Suspect in the Salisbury poisoning, Ruslan Boshirov, has been identified by the Bellingcat website as Anatoliy Chepiga. Metroplitan Police handout via REUTERS

The Kremlin has dismissed a report by an investigative website that said a suspect in the poisoning of a Russian spy was a decorated intelligence officer.

"Ruslan Boshirov" was identified by British investigators as one of the two suspects wanted for the novichok poisoning of Sergei Skripal and his daughter Yulia on March 4.

But the website Bellingcat said Boshirov was in fact Anatoliy Chepiga, and he was a colonel who was honored as a hero of the Russian Federation in 2014. It said that Chepiga was born in the Amur region near the Chinese border, was 39 years old and had trained at the elite Far-Eastern Military Command Academy in Blagoveschensk.

After graduating with honors, he served in the second Chechen war, as well as in the conflict in Ukraine.

The married father of one has received more than 20 military awards and, in December 2014, was given Russia's highest state award, Hero of the Russian Federation, which is personally bestowed upon a handful of people by the president.

The fact that there was no explanation as to why he received the award on his military school website suggested that the award was for a secret mission, according to Bellingcat.

Earlier this month, Chepiga told the Kremlin-funded channel RT that he was Ruslan Boshirov, a fitness instructor.
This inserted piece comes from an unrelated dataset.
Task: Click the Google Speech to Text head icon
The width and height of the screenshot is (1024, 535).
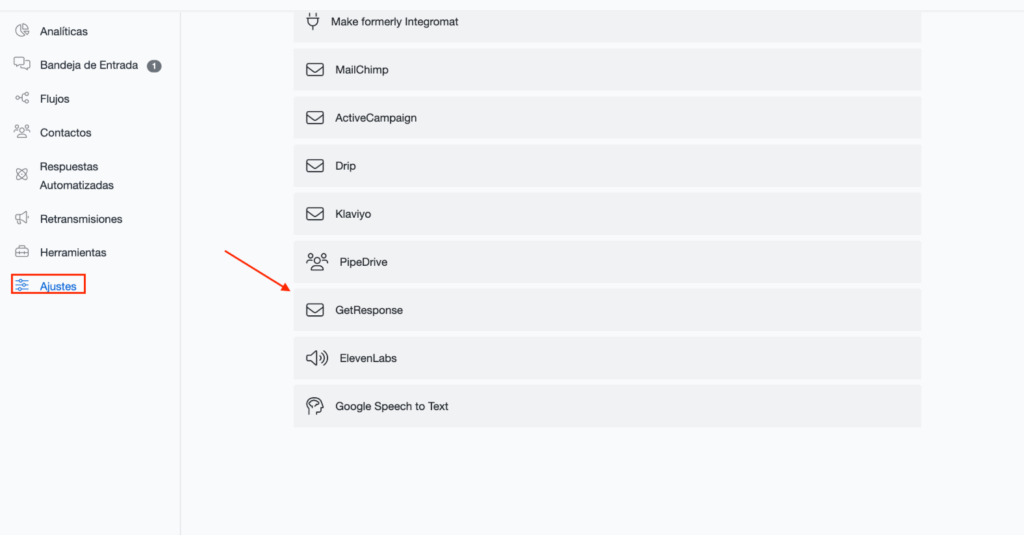Action: pyautogui.click(x=315, y=406)
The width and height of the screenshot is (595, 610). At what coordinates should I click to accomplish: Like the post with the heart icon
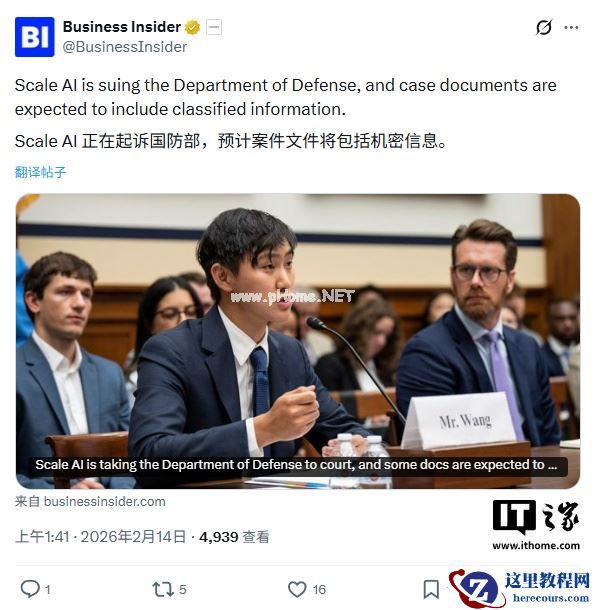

He was interviewed with a man who claimed he was Alexander Petrov, and they said they had visited Salisbury to see its cathedral.

Both are wanted for the poisoning, which inadvertently killed Dawn Sturgess, a local woman. The pair is believed to have traveled to the U.K. on false passports.
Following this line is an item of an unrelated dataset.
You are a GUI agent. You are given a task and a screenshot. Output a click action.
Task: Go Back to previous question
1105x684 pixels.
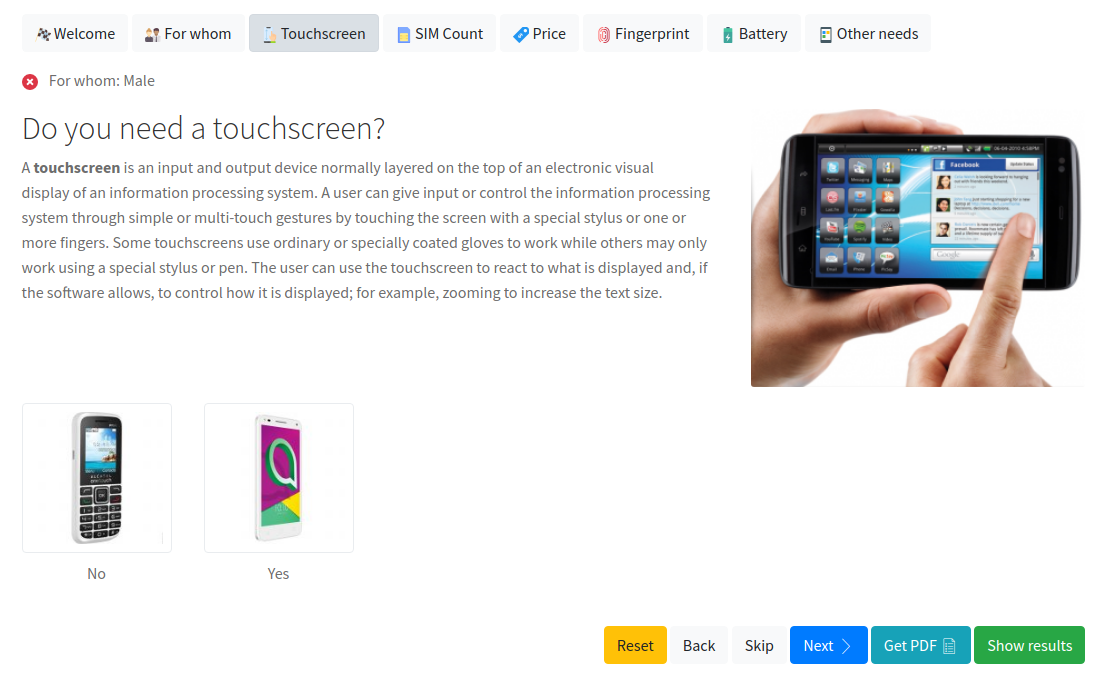[698, 645]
Bellingcat said it had contacted a former Russian military officer, who said it was surprising that someone with as high a rank as colonel had carried out the Salisbury operation, as it would have normally been done by a field operative.

The fact that a colonel had been sent to a field job suggested it "was ordered at the highest level," the source said.
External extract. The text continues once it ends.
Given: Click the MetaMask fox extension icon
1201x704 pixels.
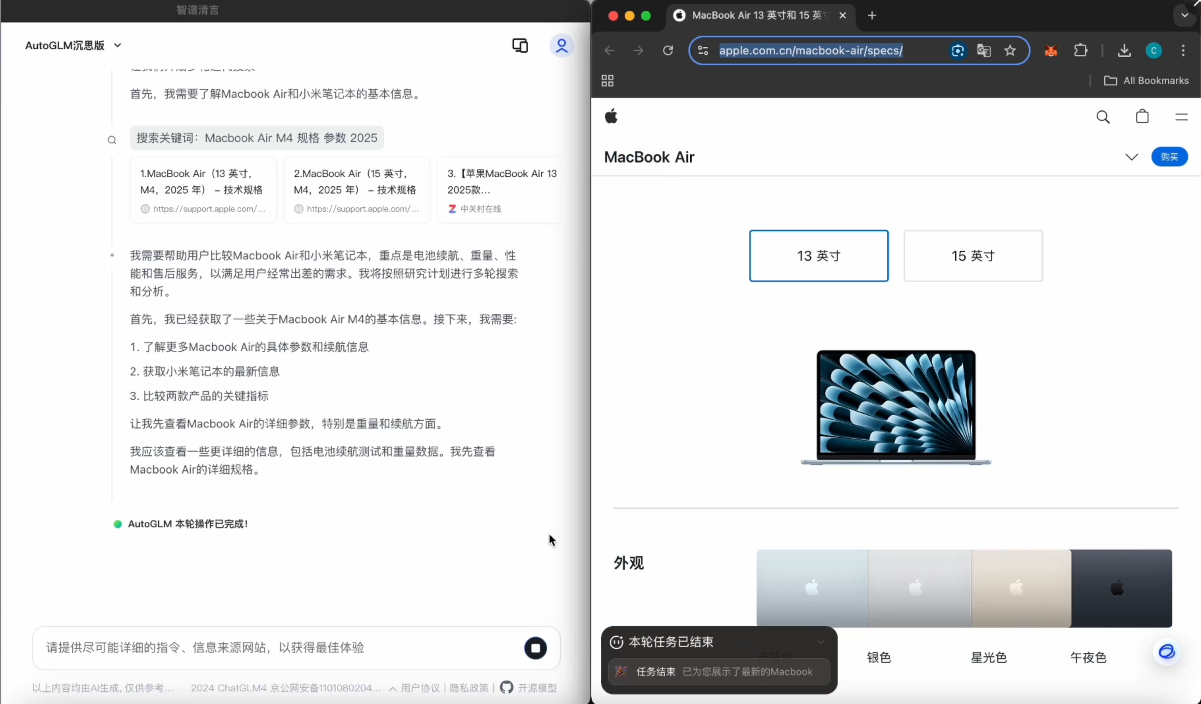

But Russia's foreign ministry spokeswoman, Maria Zakharova, dismissed the claims and wrote on Facebook: "There is no evidence so they continue this information campaign whose main goal is to distract attention from the main question, what happened in Salisbury?"

Meanwhile, the Russian pro-Kremlin newspaper Kosomolskaya Pravda disputed the timeline of events, citing an unnamed source in the Russian Ministry of Defense who also pointed out it was unlikely that such a highly trained officer would be sent to fight.

"The Academy prepares military diplomats and military attaches. After graduating from the conservatory, graduates do not go to war. Officers who graduated from the academy are high-value resources who would not be sent to work with the special forces and especially near the border with Ukraine," the newspaper said.